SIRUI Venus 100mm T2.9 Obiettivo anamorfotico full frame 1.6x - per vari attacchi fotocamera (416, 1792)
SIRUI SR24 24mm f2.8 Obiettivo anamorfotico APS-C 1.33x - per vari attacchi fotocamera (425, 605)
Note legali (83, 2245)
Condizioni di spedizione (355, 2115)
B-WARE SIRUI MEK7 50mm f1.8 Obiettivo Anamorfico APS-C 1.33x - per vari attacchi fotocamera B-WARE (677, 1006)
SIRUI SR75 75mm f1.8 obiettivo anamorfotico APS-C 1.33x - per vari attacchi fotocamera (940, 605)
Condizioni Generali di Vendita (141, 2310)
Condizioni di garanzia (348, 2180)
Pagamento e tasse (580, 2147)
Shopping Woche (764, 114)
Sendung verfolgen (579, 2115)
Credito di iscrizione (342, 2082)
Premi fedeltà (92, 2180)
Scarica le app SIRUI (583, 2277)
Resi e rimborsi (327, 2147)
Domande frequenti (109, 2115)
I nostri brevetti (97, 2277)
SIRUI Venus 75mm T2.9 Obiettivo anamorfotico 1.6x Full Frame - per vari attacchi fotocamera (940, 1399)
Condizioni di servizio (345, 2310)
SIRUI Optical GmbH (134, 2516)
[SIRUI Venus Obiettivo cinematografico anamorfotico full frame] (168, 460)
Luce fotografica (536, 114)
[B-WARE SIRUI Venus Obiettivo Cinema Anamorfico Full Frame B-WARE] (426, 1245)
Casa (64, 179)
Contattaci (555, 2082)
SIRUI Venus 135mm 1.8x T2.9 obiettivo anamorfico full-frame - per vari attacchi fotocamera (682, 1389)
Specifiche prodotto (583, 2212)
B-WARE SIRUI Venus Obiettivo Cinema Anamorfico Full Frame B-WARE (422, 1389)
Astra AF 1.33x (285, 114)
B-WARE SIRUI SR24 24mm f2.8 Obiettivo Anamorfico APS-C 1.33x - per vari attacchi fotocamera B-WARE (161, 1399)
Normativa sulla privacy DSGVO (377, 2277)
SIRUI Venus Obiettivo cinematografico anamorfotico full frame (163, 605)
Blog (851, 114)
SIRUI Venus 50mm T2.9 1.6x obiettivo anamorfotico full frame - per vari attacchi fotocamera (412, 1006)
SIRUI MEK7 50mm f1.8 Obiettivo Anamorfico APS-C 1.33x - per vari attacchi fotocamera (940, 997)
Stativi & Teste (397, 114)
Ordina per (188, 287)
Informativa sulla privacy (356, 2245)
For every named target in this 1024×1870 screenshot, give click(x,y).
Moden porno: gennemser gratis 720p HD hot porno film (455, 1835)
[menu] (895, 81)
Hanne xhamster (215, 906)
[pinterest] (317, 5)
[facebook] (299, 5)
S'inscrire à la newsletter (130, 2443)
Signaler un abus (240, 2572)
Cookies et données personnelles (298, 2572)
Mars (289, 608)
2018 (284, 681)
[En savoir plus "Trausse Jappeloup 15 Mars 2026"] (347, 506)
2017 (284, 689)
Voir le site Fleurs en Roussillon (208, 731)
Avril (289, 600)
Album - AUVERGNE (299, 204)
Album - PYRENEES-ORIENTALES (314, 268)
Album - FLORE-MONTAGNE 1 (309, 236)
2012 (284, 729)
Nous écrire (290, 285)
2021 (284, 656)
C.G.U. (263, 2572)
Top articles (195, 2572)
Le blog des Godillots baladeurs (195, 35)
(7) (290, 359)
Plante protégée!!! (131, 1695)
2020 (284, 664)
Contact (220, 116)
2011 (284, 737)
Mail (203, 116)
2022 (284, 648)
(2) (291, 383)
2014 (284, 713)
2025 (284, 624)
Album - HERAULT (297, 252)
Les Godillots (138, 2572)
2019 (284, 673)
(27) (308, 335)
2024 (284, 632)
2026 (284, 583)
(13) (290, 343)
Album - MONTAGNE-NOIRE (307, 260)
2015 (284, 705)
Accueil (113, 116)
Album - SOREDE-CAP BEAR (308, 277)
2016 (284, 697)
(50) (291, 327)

• **Task to carry out**:
Reproduce each entry above character for character.

• **Result**:
SIRUI Venus 100mm T2.9 Obiettivo anamorfotico full frame 1.6x - per vari attacchi fotocamera (416, 1792)
SIRUI SR24 24mm f2.8 Obiettivo anamorfotico APS-C 1.33x - per vari attacchi fotocamera (425, 605)
Note legali (83, 2245)
Condizioni di spedizione (355, 2115)
B-WARE SIRUI MEK7 50mm f1.8 Obiettivo Anamorfico APS-C 1.33x - per vari attacchi fotocamera B-WARE (677, 1006)
SIRUI SR75 75mm f1.8 obiettivo anamorfotico APS-C 1.33x - per vari attacchi fotocamera (940, 605)
Condizioni Generali di Vendita (141, 2310)
Condizioni di garanzia (348, 2180)
Pagamento e tasse (580, 2147)
Shopping Woche (764, 114)
Sendung verfolgen (579, 2115)
Credito di iscrizione (342, 2082)
Premi fedeltà (92, 2180)
Scarica le app SIRUI (583, 2277)
Resi e rimborsi (327, 2147)
Domande frequenti (109, 2115)
I nostri brevetti (97, 2277)
SIRUI Venus 75mm T2.9 Obiettivo anamorfotico 1.6x Full Frame - per vari attacchi fotocamera (940, 1399)
Condizioni di servizio (345, 2310)
SIRUI Optical GmbH (134, 2516)
[SIRUI Venus Obiettivo cinematografico anamorfotico full frame] (168, 460)
Luce fotografica (536, 114)
[B-WARE SIRUI Venus Obiettivo Cinema Anamorfico Full Frame B-WARE] (426, 1245)
Casa (64, 179)
Contattaci (555, 2082)
SIRUI Venus 135mm 1.8x T2.9 obiettivo anamorfico full-frame - per vari attacchi fotocamera (682, 1389)
Specifiche prodotto (583, 2212)
B-WARE SIRUI Venus Obiettivo Cinema Anamorfico Full Frame B-WARE (422, 1389)
Astra AF 1.33x (285, 114)
B-WARE SIRUI SR24 24mm f2.8 Obiettivo Anamorfico APS-C 1.33x - per vari attacchi fotocamera B-WARE (161, 1399)
Normativa sulla privacy DSGVO (377, 2277)
SIRUI Venus Obiettivo cinematografico anamorfotico full frame (163, 605)
Blog (851, 114)
SIRUI Venus 50mm T2.9 1.6x obiettivo anamorfotico full frame - per vari attacchi fotocamera (412, 1006)
SIRUI MEK7 50mm f1.8 Obiettivo Anamorfico APS-C 1.33x - per vari attacchi fotocamera (940, 997)
Stativi & Teste (397, 114)
Ordina per (188, 287)
Informativa sulla privacy (356, 2245)
For every named target in this 1024×1870 screenshot, give click(x,y).
Moden porno: gennemser gratis 720p HD hot porno film (455, 1835)
[menu] (895, 81)
Hanne xhamster (215, 906)
[pinterest] (317, 5)
[facebook] (299, 5)
S'inscrire à la newsletter (130, 2443)
Signaler un abus (240, 2572)
Cookies et données personnelles (298, 2572)
Mars (289, 608)
2018 (284, 681)
[En savoir plus "Trausse Jappeloup 15 Mars 2026"] (347, 506)
2017 (284, 689)
Voir le site Fleurs en Roussillon (208, 731)
Avril (289, 600)
Album - AUVERGNE (299, 204)
Album - PYRENEES-ORIENTALES (314, 268)
Album - FLORE-MONTAGNE 1 (309, 236)
2012 (284, 729)
Nous écrire (290, 285)
2021 (284, 656)
C.G.U. (263, 2572)
Top articles (195, 2572)
Le blog des Godillots baladeurs (195, 35)
(7) (290, 359)
Plante protégée!!! (131, 1695)
2020 (284, 664)
Contact (220, 116)
2011 (284, 737)
Mail (203, 116)
2022 (284, 648)
(2) (291, 383)
2014 (284, 713)
2025 (284, 624)
Album - HERAULT (297, 252)
Les Godillots (138, 2572)
2019 (284, 673)
(27) (308, 335)
2024 (284, 632)
2026 (284, 583)
(13) (290, 343)
Album - MONTAGNE-NOIRE (307, 260)
2015 (284, 705)
Accueil (113, 116)
Album - SOREDE-CAP BEAR (308, 277)
2016 (284, 697)
(50) (291, 327)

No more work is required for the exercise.